Agency sets partial relief policy and outlines next steps
The U.S. Environmental Protection Agency (EPA) has taken action on a backlog of 175 Small Refinery Exemption (SRE) petitions covering compliance years 2016 through 2024. After reviewing each case with the U.S. Department of Energy, EPA granted 63 full exemptions, 77 partial exemptions, denied 28 petitions, and found 7 ineligible.
EPA reaffirmed its policy, first set in the 2020 Renewable Volume Obligation rule, to grant partial relief—typically a 50% exemption—when a small refinery shows partial hardship. This approach aims to recognize that not all small refineries face the same level of challenge while keeping national renewable fuel goals on course.

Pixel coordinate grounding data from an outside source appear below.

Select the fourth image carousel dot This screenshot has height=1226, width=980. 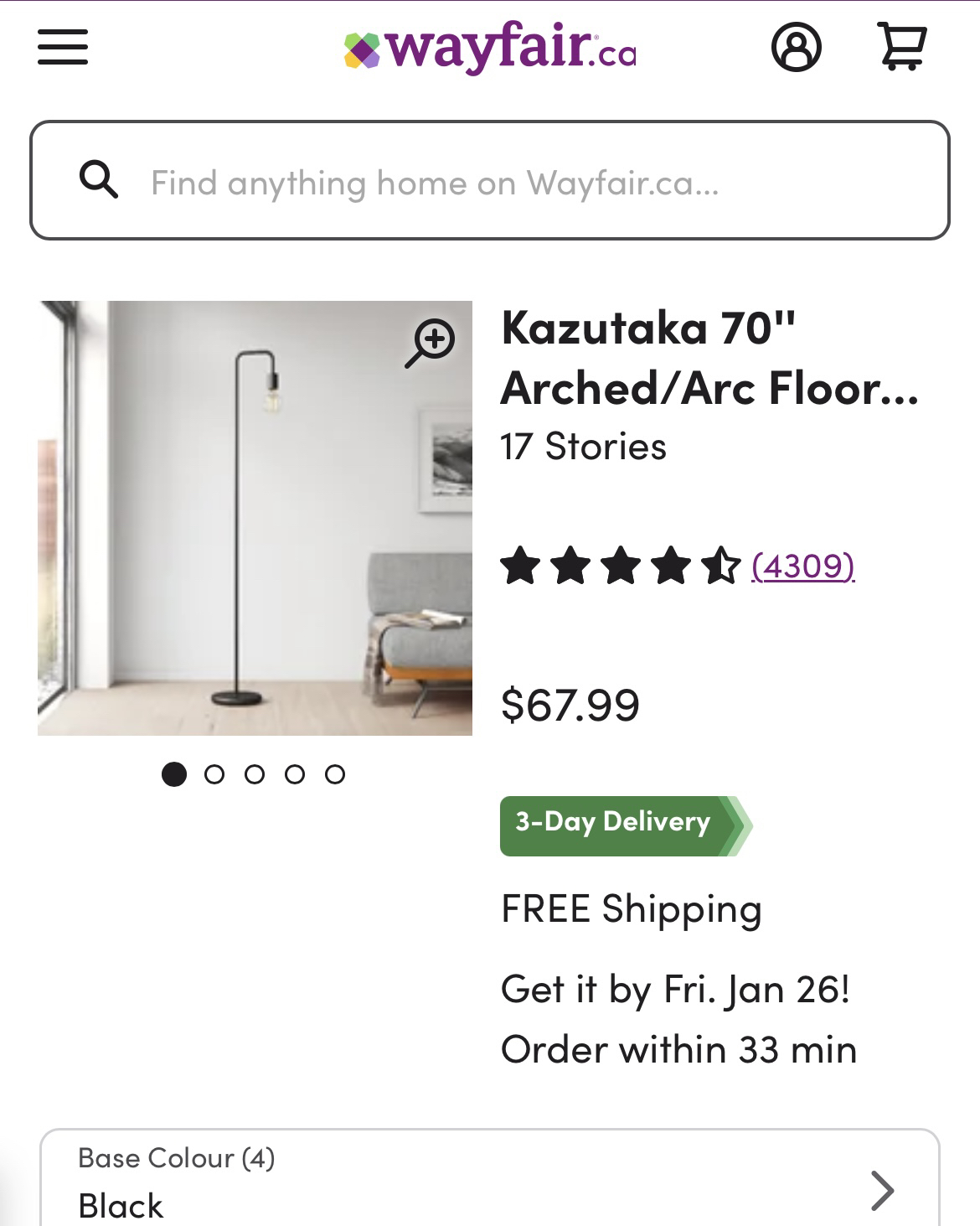point(295,774)
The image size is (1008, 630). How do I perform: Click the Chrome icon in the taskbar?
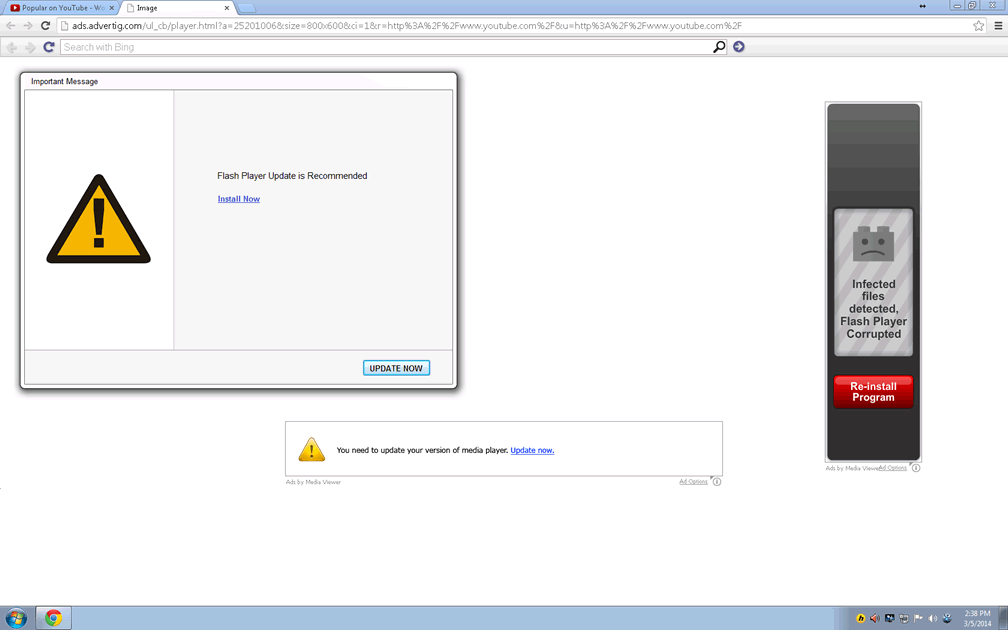tap(53, 618)
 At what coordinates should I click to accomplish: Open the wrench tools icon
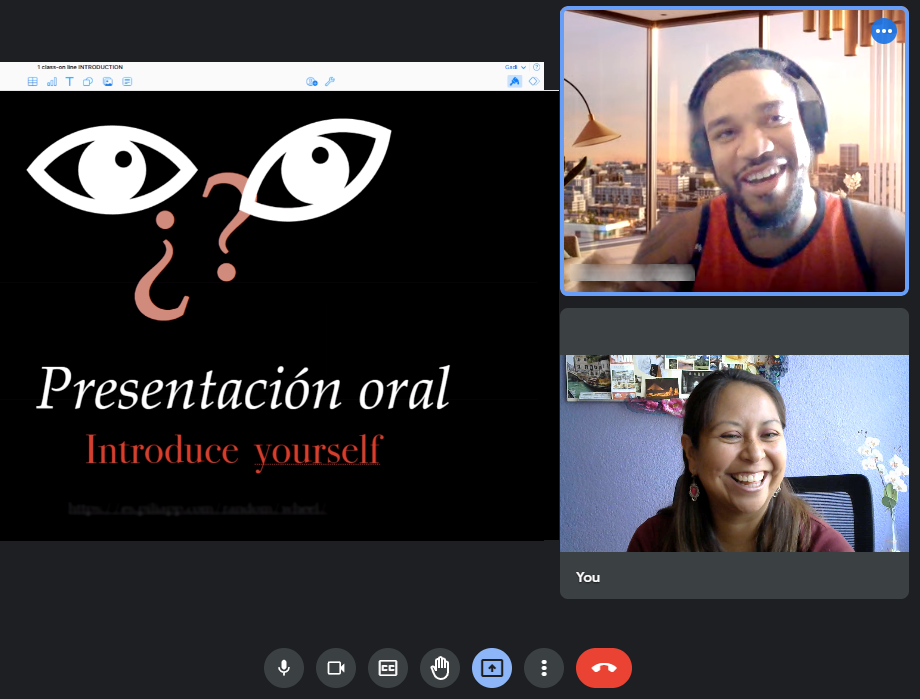330,82
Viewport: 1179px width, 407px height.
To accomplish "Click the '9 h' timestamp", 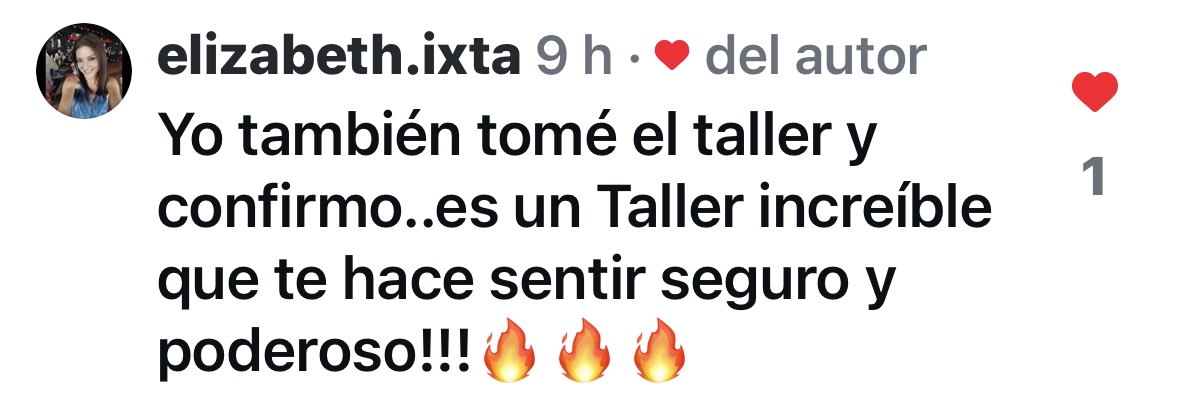I will click(x=574, y=56).
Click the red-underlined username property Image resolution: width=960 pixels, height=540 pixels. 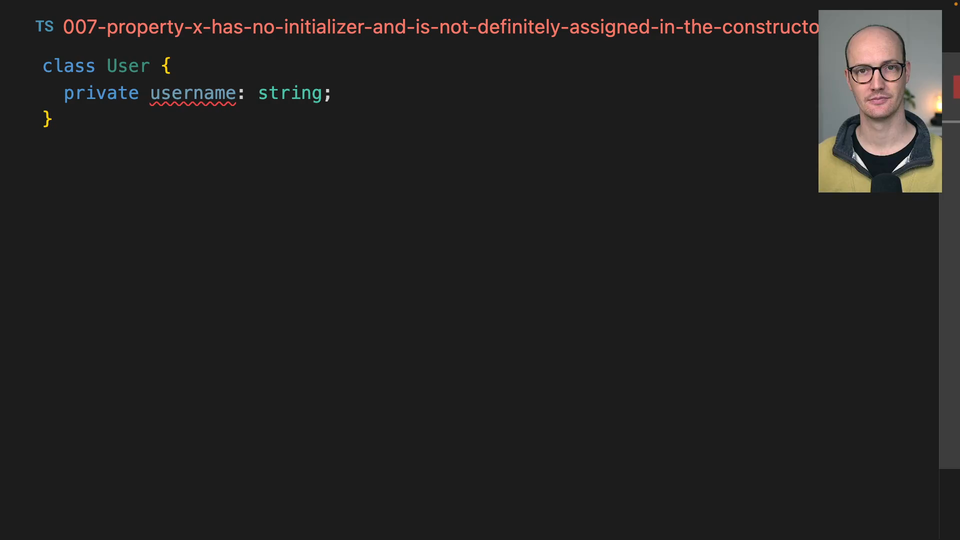pyautogui.click(x=193, y=93)
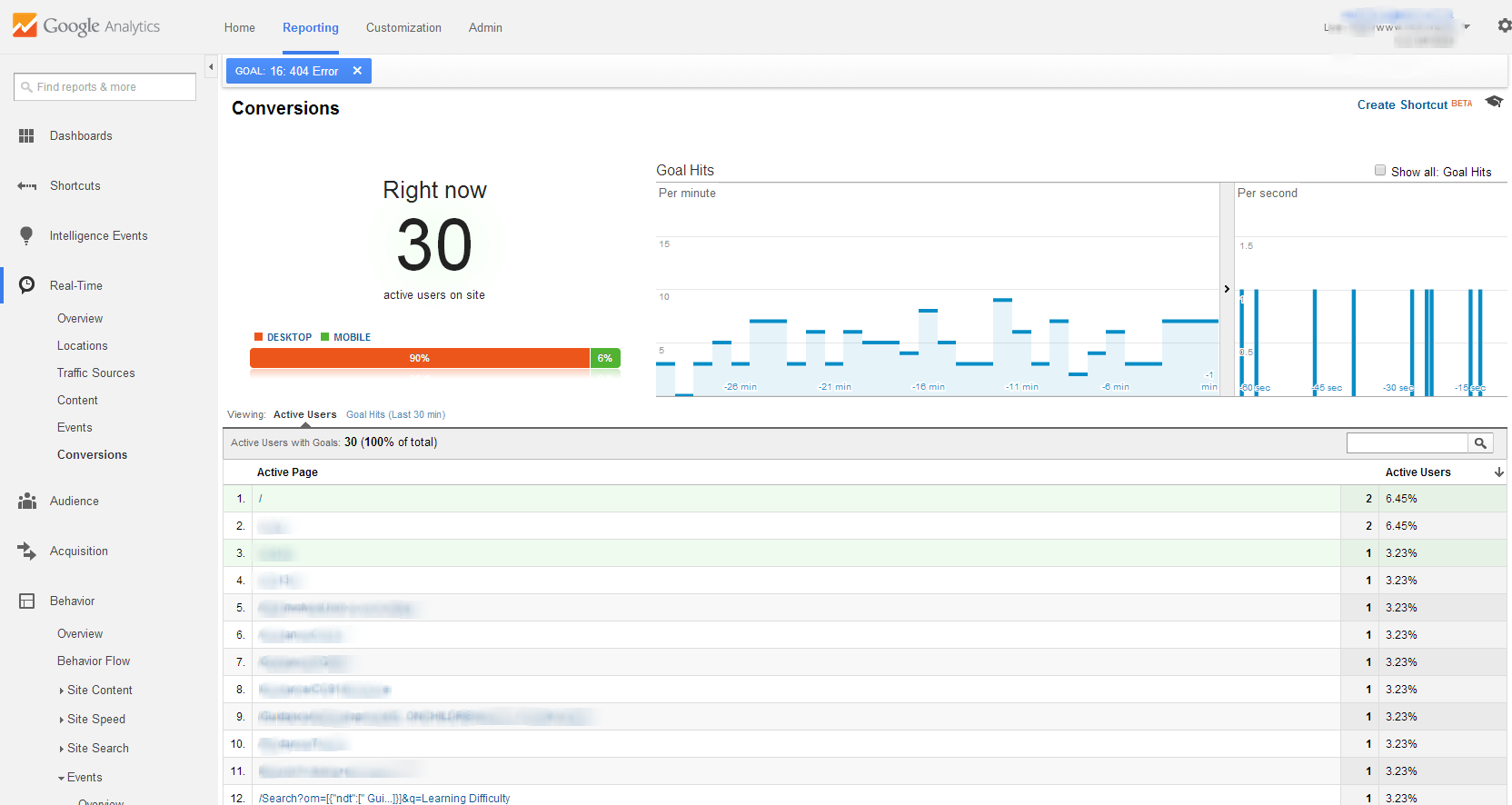Click the Acquisition arrow icon
Image resolution: width=1512 pixels, height=805 pixels.
click(x=26, y=552)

“The EPA inherited a messy situation and we appreciate the agency’s commitment to ending the years-long SRE litigation and restoring stability to the RFS. NOPA is confident the agency understands that strong RVOs will have profoundly positive impacts on U.S. farmers and rural America. We urge the EPA to build on this progress and quickly finalize the RVOs in a way that delivers these positive impacts, by finalizing a re-allocation policy that fully accounts for gallons lost due to SREs in 2023-2025 and any projected SREs for future years, expanding volumes for the biomass-based diesel category to at least 5.25 billion gallons and ensuring domestic feedstocks and fuels are prioritized. These measures are essential to ensuring the program strengthens domestic markets and keeps investment and jobs in rural America,” said Devin Mogler, President and CEO, National Oilseed Processors Association (NOPA)
EPA also clarified how Renewable Identification Numbers (RINs) will be handled when exemptions are granted for past years. RINs may only be used in the year they are generated or the following year. Because of that two-year window, 2022 and earlier RINs cannot be used to meet open 2024 or future obligations. EPA says this limit should prevent older RINs from affecting current or future biofuel demand.